How can I communicate with staff in different locations?
Tuesday, April 9, 2013/
How can technology help me manage my team when they are based in different locations?
Managing people in different geographical locations is a tough challenge. But if you imagine it as being the same as managing a team based on multiple floors of the same office block, then add today’s technology to the equation, it’s definitely much easier than it was even five years ago.
From experience, I’ve found that there are a couple of golden rules you need to follow if you want to successfully manage and bring out the best in distributed teams, that is to say people who are based in different locations but are working on the same projects.
Be social, but not too social
Internal social media channels are a great way to keep lines of communication open and flowing when your team is spread far and wide. They are the water coolers of the distributed work place. But there are some drawbacks to using social media.
It’s important to ensure that you are using channels that everyone enjoys or is familiar with using. Otherwise they won’t adopt it and use it as you’d like.
Instead they will each gravitate to what they do know and like and then you’ll end up with fragmented lines of communications. If you want to introduce a new social media communication tool then poll your team on what they prefer to use and then select one that best fits with the majority preference.
That way, you will automatically secure adoption. There is a caveat though. As with all social media, employees have to understand that it is public and they should evaluate what they have written before they post something.
Otherwise it could lead to them losing their job. There are some great internal business social media tools. Our favourite is Yammer.
It doesn’t really matter whether you are managing a team that is based in different parts of the country, continent or region; you still need to be absolutely crystal clear in the way you communicate.
Tools such as Box, Flowdock, Dropbox and many, many more are used by businesses to bring teams together and get them communicating on projects or business issues.
But as well as these communications tools, don’t forget the power of the simple meeting.
Just 15 minutes catching up every morning can set the team on the right path for the day and with Skype, there’s no excuse not to have some face-to-face time together.
Time zones can sometimes make this difficult but persevere. You will find it becomes the most valuable 15 minutes of your day.

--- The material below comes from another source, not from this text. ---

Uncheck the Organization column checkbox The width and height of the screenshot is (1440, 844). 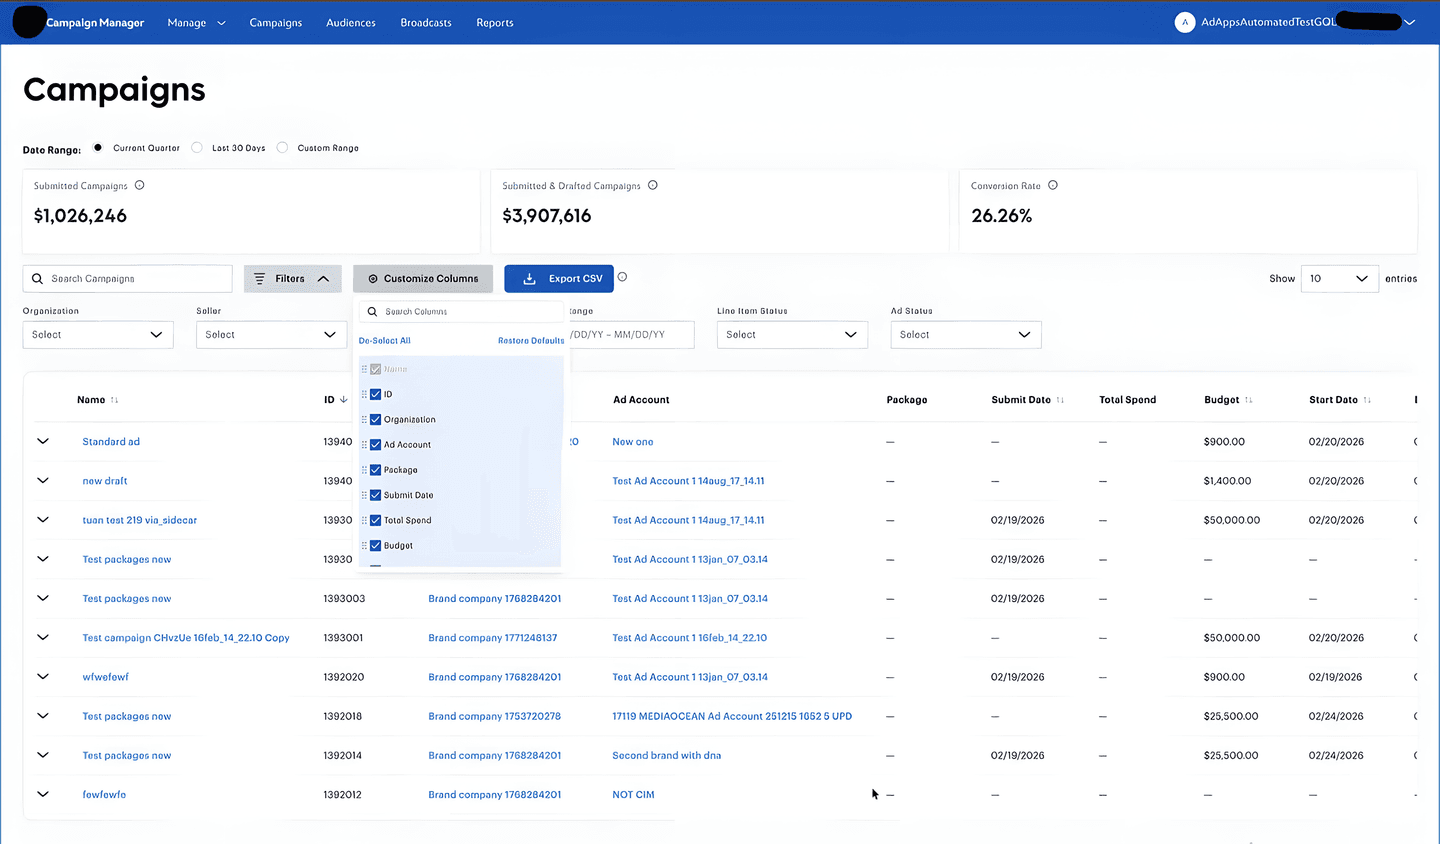373,419
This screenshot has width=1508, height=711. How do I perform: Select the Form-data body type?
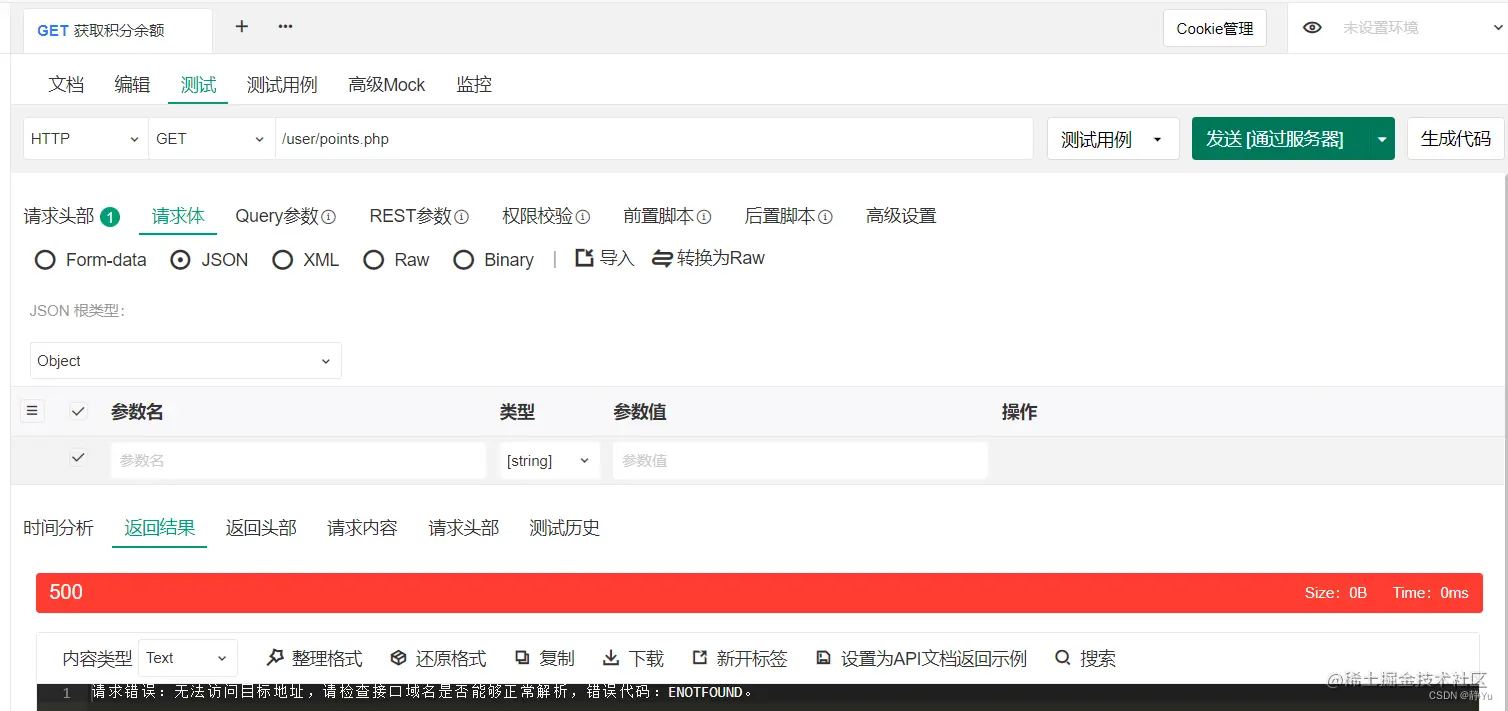(45, 259)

If you’re using social media channels, project management tools and then supplementing all this with a daily team meeting, then it might start to feel like overkill.
But through experience, I know that over-communication has never broken a business. In fact, a good rule of thumb is to spend more than half your time communicating.

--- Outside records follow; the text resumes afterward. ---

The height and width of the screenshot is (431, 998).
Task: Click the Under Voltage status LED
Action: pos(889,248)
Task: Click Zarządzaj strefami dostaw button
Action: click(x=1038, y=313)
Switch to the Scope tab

Everyone needs to be involved in what is happening across your business. If you don’t communicate regularly then the outposts will start to assume the worst.
So keep everyone updated and make them feel closer to the centre. GoToMeeting and Skype with group video are tools that we would find it hard to live without.
Put names to faces
Technology is great. It’s agile, gives instant access to people and information globally and saves a great amount of time and resource.

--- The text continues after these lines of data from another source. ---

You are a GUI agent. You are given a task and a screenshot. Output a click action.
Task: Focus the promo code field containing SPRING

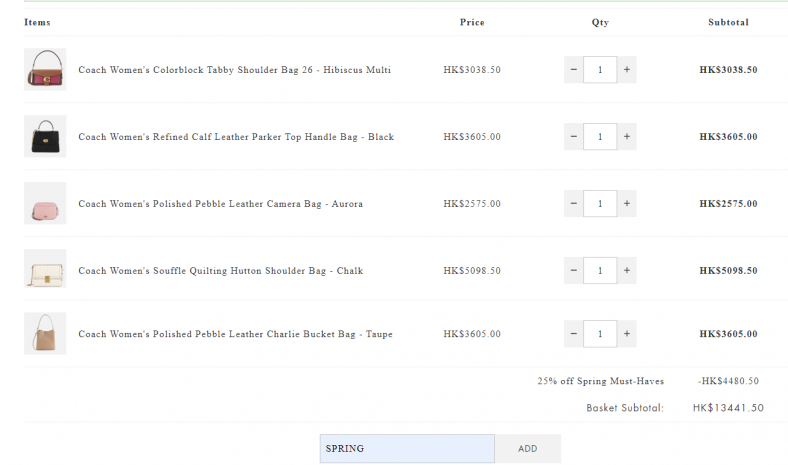point(406,449)
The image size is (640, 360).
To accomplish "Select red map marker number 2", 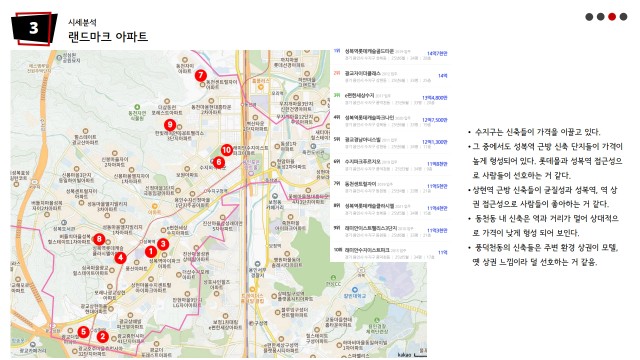I will tap(102, 337).
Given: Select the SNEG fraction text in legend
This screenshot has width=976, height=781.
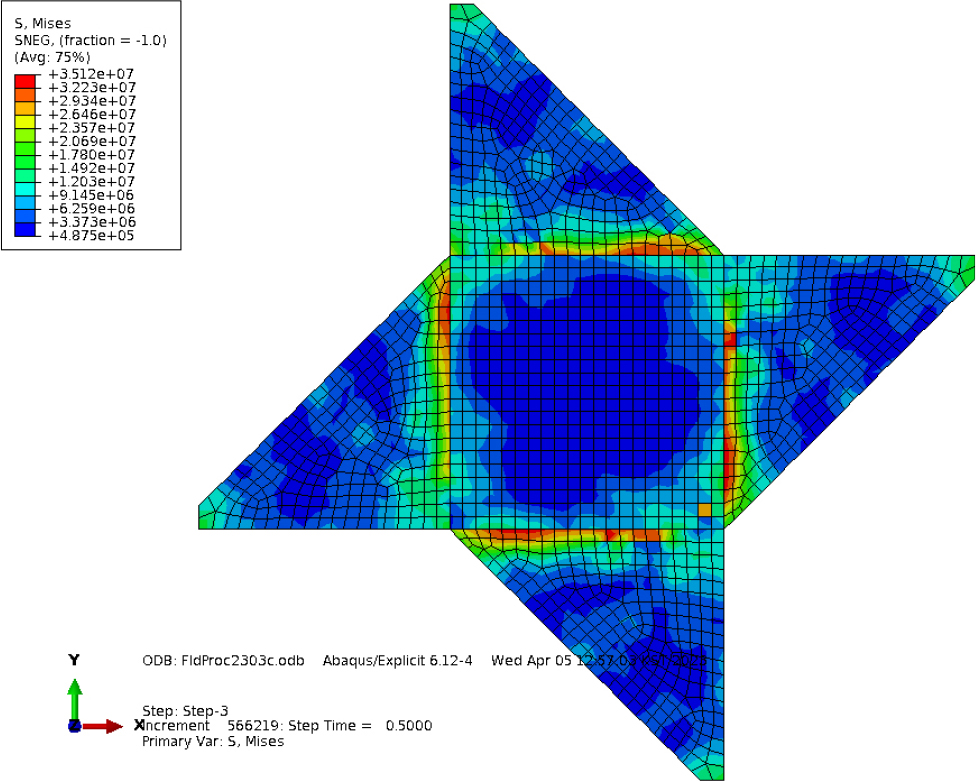Looking at the screenshot, I should [90, 40].
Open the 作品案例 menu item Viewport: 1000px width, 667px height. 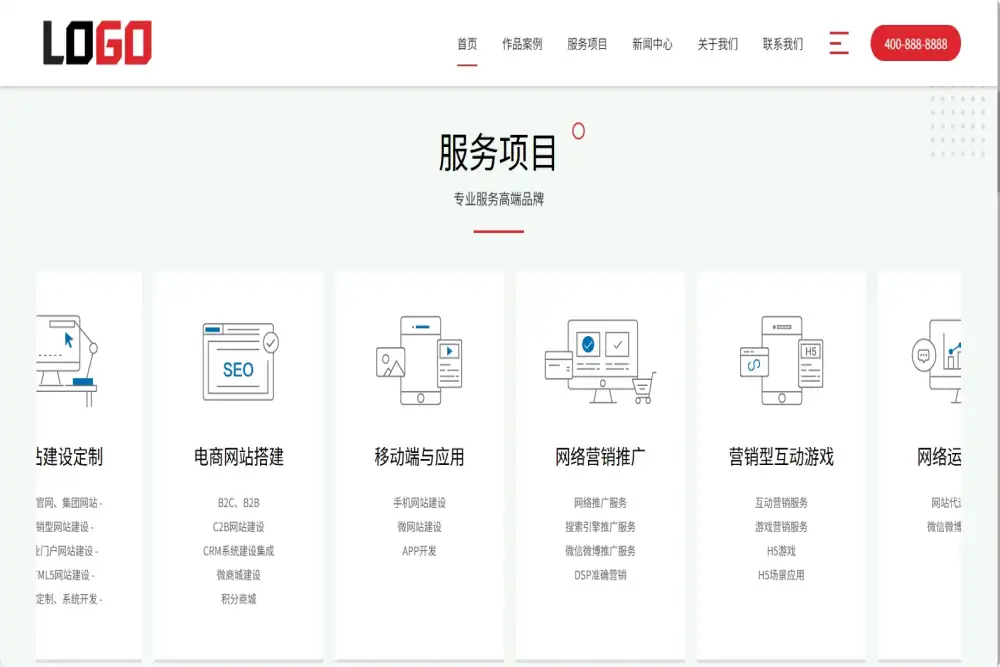523,44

But it’s no substitute for good old face-to-face communication. So if you manage a distributed team then the very best piece of advice I can share is never let technology become your primary communication tool.
Get on a plane and go and see your team on their home turf. Bond with them, understand their culture, how they work and listen to them.
Most importantly, get to know them as people. Have a beer, a laugh or two and you’ll create a first-class culture that will withstand the fact that you work at different desks in different locations.